Dataset:
• • • •
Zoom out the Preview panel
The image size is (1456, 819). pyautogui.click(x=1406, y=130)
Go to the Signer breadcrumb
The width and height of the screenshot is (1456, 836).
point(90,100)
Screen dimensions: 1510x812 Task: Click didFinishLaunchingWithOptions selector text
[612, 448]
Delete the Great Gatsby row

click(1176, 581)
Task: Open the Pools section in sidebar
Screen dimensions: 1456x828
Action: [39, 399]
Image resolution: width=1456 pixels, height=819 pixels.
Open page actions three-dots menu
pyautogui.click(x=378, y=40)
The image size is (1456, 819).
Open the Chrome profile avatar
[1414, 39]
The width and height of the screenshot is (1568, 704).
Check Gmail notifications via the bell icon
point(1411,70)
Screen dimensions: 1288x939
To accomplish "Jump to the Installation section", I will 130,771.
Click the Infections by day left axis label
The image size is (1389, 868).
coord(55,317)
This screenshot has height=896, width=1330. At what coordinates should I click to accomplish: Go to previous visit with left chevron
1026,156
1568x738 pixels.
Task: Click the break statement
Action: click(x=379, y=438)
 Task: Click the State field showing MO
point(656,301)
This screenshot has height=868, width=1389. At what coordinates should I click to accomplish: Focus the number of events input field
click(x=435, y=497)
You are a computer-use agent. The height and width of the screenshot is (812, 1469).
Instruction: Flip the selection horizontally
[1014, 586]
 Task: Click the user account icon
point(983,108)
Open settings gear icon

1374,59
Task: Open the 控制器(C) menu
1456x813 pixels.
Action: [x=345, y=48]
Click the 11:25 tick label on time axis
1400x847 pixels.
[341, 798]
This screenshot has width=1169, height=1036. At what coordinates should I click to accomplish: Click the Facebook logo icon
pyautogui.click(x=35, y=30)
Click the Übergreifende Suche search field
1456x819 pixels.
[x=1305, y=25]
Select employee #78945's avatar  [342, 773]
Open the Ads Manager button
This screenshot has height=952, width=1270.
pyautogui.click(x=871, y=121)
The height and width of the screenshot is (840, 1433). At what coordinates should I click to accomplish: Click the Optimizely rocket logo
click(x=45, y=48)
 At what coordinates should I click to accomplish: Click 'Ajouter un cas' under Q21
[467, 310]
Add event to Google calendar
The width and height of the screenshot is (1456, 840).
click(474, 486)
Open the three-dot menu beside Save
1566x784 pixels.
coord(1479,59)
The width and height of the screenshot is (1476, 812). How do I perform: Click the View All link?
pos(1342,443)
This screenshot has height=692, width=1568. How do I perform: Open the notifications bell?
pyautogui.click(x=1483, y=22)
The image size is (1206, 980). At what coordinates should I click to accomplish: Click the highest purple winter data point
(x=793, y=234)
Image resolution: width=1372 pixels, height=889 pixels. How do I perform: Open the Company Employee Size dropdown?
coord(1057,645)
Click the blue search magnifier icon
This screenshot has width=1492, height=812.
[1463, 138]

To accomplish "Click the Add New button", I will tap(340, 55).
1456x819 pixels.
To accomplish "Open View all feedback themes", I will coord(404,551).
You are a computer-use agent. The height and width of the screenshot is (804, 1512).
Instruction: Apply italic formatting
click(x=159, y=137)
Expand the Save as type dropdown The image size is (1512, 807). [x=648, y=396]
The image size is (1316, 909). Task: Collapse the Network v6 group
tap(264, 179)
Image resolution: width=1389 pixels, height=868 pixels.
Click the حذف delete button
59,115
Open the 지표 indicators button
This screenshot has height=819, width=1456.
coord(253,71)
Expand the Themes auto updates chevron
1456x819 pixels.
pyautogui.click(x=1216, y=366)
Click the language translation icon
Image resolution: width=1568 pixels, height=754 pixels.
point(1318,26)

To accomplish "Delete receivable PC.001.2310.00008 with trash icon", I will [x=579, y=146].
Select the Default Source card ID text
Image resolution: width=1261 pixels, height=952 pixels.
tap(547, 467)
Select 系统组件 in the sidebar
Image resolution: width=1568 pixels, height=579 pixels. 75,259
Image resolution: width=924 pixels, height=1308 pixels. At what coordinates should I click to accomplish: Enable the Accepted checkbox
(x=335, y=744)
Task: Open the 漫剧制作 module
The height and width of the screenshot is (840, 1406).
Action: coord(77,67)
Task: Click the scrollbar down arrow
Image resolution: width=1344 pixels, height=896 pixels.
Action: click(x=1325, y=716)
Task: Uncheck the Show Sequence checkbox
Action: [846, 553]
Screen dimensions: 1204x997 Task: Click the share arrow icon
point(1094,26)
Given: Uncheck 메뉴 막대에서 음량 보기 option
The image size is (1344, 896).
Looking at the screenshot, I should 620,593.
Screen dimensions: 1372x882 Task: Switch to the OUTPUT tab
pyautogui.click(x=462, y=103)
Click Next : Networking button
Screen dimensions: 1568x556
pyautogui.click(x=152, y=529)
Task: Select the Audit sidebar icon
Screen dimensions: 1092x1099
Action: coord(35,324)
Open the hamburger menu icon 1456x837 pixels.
• • • •
Reproducing the whole listing above is not the task. Copy exactly only the lines from the one with "This screenshot has height=692, width=1568." to the one with "is (804, 1512).", both kept.

Output:
This screenshot has height=692, width=1568. How do I perform: Open the notifications bell?
pyautogui.click(x=1483, y=22)
The image size is (1206, 980). At what coordinates should I click to accomplish: Click the highest purple winter data point
(x=793, y=234)
Image resolution: width=1372 pixels, height=889 pixels. How do I perform: Open the Company Employee Size dropdown?
coord(1057,645)
Click the blue search magnifier icon
This screenshot has width=1492, height=812.
[1463, 138]

To accomplish "Click the Add New button", I will tap(340, 55).
1456x819 pixels.
To accomplish "Open View all feedback themes", I will coord(404,551).
You are a computer-use agent. The height and width of the screenshot is (804, 1512).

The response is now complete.